(Challenge): Convert the records below, from their first line through the line containing "coord(152,1132)", into a JSON list of strings with one string per line, leaving out any blank lines.

* * * * *

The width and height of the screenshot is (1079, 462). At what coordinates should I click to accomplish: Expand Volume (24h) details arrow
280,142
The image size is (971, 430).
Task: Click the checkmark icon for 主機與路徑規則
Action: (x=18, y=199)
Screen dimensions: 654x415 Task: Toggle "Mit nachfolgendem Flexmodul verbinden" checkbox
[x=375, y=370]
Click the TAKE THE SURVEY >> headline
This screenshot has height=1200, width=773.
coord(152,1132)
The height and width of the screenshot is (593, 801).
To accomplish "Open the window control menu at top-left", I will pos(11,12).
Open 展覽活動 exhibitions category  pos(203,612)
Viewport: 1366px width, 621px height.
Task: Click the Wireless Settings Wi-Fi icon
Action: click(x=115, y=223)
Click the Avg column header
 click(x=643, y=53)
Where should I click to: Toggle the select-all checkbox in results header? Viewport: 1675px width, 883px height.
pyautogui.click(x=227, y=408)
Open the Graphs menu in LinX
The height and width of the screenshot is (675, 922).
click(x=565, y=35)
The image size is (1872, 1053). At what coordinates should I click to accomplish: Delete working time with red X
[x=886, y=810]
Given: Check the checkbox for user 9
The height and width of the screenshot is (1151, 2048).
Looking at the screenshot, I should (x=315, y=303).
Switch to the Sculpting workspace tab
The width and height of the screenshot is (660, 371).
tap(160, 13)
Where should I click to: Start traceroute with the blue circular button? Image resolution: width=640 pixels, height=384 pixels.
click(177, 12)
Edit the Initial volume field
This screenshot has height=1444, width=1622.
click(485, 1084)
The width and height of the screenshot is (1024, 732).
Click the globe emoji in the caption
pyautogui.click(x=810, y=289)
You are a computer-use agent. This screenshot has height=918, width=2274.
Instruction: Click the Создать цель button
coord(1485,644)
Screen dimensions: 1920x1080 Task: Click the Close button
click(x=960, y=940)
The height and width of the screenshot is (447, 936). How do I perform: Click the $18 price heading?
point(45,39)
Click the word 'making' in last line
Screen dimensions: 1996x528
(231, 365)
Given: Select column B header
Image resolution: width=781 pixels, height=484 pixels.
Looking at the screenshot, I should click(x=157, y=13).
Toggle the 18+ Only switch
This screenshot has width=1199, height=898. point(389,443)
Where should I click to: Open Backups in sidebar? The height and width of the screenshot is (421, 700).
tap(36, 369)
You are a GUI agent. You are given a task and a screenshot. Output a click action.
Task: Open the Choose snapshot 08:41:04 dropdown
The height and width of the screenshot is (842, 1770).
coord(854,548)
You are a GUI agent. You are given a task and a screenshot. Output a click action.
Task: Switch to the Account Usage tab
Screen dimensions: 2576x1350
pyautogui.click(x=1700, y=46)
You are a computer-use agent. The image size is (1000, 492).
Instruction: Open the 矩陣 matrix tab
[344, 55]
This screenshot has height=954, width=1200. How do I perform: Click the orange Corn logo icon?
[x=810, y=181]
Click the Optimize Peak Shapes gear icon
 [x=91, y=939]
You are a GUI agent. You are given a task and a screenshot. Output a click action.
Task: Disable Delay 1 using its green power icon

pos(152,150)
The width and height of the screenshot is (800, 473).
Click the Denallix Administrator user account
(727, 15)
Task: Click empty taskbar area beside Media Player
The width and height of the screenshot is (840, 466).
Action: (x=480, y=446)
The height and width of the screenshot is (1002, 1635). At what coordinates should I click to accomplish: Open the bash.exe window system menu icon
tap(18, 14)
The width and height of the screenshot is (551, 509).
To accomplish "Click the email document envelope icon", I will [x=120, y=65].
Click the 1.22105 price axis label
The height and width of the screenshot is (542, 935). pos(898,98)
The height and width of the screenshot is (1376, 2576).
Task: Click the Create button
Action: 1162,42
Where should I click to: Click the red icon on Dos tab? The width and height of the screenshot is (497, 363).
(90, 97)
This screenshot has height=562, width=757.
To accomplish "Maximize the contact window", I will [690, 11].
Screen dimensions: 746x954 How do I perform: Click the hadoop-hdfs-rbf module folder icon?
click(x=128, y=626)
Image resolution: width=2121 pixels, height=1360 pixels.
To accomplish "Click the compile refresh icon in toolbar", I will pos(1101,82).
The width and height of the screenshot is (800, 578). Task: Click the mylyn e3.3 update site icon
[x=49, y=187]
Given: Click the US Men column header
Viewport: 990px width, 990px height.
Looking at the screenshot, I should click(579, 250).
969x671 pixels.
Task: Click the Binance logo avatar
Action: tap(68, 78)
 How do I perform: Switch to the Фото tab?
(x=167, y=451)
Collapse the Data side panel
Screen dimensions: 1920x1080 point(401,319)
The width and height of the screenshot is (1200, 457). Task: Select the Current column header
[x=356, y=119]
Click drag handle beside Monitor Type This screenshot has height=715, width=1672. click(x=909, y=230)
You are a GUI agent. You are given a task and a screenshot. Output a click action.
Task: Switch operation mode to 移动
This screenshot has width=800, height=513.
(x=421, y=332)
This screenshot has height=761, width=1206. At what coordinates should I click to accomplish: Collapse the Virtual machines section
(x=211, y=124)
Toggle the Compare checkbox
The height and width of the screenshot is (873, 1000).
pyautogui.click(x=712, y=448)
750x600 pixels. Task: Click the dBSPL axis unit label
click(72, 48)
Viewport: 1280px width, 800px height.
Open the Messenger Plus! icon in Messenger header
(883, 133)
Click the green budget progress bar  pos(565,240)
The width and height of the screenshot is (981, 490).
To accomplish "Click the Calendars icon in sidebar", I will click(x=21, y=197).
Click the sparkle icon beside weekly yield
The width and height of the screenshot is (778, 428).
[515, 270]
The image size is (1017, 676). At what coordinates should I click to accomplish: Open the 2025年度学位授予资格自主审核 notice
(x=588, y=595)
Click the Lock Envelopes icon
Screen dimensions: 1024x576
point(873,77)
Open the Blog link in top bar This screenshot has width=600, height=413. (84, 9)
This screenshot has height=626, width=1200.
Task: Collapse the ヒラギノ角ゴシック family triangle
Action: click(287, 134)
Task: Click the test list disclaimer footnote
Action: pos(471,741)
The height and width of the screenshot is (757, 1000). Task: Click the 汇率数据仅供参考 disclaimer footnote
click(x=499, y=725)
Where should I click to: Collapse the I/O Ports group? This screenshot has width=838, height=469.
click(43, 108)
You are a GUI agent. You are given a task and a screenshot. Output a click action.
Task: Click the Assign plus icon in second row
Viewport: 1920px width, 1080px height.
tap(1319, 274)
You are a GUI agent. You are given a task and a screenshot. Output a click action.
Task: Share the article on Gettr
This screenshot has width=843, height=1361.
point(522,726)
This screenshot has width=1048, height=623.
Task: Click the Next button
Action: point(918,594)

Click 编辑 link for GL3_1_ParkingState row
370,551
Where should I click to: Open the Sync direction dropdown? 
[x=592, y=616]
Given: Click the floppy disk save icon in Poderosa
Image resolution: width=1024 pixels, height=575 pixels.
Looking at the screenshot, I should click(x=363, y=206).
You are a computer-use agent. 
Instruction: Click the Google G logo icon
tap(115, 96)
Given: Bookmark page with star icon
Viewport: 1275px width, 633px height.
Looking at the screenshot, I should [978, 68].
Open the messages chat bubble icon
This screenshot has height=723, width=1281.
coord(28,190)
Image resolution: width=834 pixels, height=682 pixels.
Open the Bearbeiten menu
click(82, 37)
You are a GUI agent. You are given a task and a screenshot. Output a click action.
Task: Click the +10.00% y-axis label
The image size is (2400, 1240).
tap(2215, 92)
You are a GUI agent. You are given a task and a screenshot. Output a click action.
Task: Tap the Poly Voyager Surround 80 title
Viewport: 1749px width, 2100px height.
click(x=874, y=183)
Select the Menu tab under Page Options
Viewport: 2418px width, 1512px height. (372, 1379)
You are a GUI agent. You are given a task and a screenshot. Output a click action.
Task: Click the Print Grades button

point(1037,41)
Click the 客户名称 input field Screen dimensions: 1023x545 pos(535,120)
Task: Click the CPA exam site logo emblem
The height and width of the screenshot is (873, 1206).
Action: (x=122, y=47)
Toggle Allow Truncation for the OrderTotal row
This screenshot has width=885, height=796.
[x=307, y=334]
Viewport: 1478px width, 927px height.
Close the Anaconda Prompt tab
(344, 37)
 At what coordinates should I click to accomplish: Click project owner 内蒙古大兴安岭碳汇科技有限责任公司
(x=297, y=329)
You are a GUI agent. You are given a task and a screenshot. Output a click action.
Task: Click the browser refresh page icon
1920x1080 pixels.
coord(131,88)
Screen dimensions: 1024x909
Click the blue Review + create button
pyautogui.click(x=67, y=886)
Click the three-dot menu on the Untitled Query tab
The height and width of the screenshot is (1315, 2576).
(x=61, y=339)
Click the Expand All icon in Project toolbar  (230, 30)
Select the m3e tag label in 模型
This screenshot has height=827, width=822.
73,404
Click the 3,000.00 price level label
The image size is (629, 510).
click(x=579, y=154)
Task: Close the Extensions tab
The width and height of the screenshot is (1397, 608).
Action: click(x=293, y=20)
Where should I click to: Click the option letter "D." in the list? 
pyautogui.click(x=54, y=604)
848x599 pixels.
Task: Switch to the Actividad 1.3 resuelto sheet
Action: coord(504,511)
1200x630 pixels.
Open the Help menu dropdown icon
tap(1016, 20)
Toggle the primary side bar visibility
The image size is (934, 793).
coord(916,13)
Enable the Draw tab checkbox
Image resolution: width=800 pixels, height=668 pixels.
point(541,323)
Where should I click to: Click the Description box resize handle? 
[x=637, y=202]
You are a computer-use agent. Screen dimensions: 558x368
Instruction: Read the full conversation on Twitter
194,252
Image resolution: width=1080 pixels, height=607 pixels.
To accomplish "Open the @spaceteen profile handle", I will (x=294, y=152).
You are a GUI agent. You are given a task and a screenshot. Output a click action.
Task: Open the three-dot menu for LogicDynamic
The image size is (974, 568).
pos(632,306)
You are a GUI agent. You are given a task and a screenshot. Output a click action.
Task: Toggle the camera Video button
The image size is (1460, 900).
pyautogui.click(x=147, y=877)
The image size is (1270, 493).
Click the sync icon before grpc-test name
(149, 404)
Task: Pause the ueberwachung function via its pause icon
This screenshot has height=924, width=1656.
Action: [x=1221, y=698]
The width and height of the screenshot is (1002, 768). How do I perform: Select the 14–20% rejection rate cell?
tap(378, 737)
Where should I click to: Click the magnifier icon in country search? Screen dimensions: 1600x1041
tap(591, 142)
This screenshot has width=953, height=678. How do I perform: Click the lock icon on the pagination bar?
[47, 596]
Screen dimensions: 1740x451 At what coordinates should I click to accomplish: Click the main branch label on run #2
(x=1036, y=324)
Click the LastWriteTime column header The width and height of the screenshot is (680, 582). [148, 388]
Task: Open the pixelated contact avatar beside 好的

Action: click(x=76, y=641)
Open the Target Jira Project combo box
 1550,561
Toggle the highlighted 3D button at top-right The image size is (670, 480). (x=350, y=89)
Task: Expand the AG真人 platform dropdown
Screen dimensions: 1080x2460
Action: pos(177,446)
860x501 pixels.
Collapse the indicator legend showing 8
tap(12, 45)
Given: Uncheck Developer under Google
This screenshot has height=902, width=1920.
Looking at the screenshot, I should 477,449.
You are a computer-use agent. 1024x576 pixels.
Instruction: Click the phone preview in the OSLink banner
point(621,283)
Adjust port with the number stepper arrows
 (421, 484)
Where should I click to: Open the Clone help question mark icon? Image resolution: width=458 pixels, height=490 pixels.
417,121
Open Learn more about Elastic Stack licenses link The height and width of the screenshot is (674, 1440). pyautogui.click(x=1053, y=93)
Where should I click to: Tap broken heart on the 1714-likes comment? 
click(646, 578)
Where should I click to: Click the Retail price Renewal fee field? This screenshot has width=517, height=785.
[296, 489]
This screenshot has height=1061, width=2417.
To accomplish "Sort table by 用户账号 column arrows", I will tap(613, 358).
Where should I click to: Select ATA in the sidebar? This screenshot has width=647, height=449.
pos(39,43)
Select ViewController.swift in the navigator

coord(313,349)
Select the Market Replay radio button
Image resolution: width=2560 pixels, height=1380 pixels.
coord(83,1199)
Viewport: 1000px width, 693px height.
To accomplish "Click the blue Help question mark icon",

* * * * *

(Answer in full):
[
  "The width and height of the screenshot is (1079, 462). At what coordinates should I click to accomplish: Expand Volume (24h) details arrow",
  "280,142",
  "The image size is (971, 430).",
  "Task: Click the checkmark icon for 主機與路徑規則",
  "Action: (x=18, y=199)",
  "Screen dimensions: 654x415 Task: Toggle \"Mit nachfolgendem Flexmodul verbinden\" checkbox",
  "[x=375, y=370]",
  "Click the TAKE THE SURVEY >> headline",
  "This screenshot has height=1200, width=773.",
  "coord(152,1132)"
]